Bon Voyage a Moi!
This one will be quick, as my time here is limited. In a few short hours I will be heading to one of my favourite places on earth, Toronto Pearson International Airport. Yes, I typed that correctly. I find something so special about the airport. The emotion it evokes in you, the excitement it brings. The feeling you get when it finally hits you–this is it, so it begins, finally I am gone…How perfect is a place that is a crossroad between reality and a fantasy just waiting for your discovery? The type of comfortable anxiety it lends, still (semi) being at home, awaiting the uncomfortable experience to come of uncovering something(s) mysterious and completely foreign…
First I will be heading to London-Town to reunite with my soul mate, M-Sac, to have tea with the Queen and sing karaoke with the Spice Girls…(…ughh…not quite…but a girl can dream right?) I must say I’m looking most forward to Camden Market, Brick Lane and our night-time walking ghost tour! Our schedule is tight, which only means all excitement, all the time. Then we will be off to beautiful Taormina, on the Sicilian coast, where we will meet up with two other (twin) sisters T Bagg and A Bagg. We’re already planning on a hike up Mount Etna (a winery tour and distillery tour making the unnecessary vacation excercise worth while), a boat tour around a couple Aeolian Islands, lots of food explorations, and even more beach time where M-Sac and I will be able to revive our tanning skills previously honed a la Terracina 2009.
I find my departure days to always be a weird mixture of emotions. It’s definitely best summed-up as nervous excitement. I don’t know what I’m nervous about, to be honest.
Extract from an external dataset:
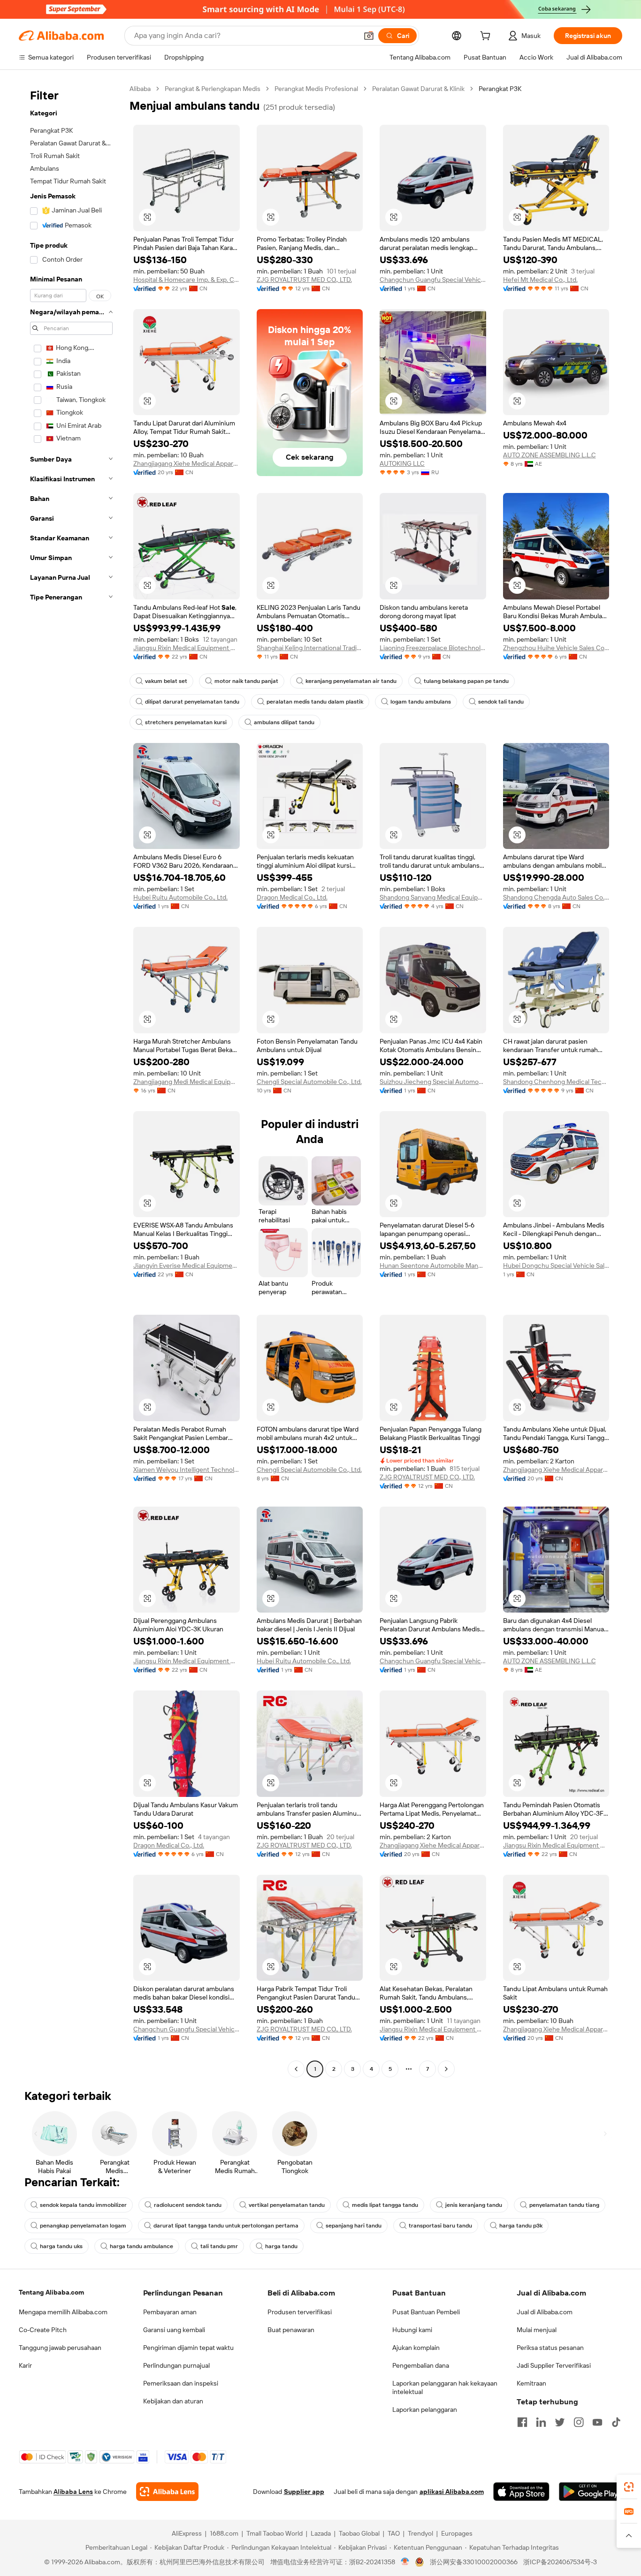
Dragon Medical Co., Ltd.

I’m by no means afraid to fly (as I usually always sleep off the entirety of the journey), I’m not nervous that it will be a flop (with M-Sac, there is never a shortage of good times to be shared) and, despite it being my the first time ever to do so, I’m not nervous to be journeying alone. I assume the nervous energy comes from a break in my oh-so-sacred schedule. The one I live and swear by daily, and only accept breaks in if their approved by my conscience and planned out far in advance. The workout one and the food one, the one that makes me feel strong and fit (mostly) everyday, and rewards me with treats when I’m a good little girl. But, it’s only just a little itty bit of nervousness that I’m battling, stemming from the workout-alcoholic side of my brain. Europe (any kind of travel, really) is the kind of break from it that I will always find room for, at any moment, on any kind of notice, for any length of time. There will be a few things that will make the return home worthwhile, though, things that I will miss the most–my evening meals and evening desserts spent couch-side with Mama and a good not-always-so-good movie, nights out with the girls, and our daily BBM messages, and, of course, TV sessions, cook-outs and sleepovers with GF. I guess I can only look forward to spoiling myself with too-much of all of them (is that possible) upon my homecoming.
So, Bon Voyage a Moi! I’m positive I will have many stories to share with you, many meals to tease your appetites with. I will keep you updated as much as I can, with whatever energy I can stammer after days of trekking through London streets, afternoons of draining my energy under the Sicilian sun and evenings of too much pub beer and local volcanic wine.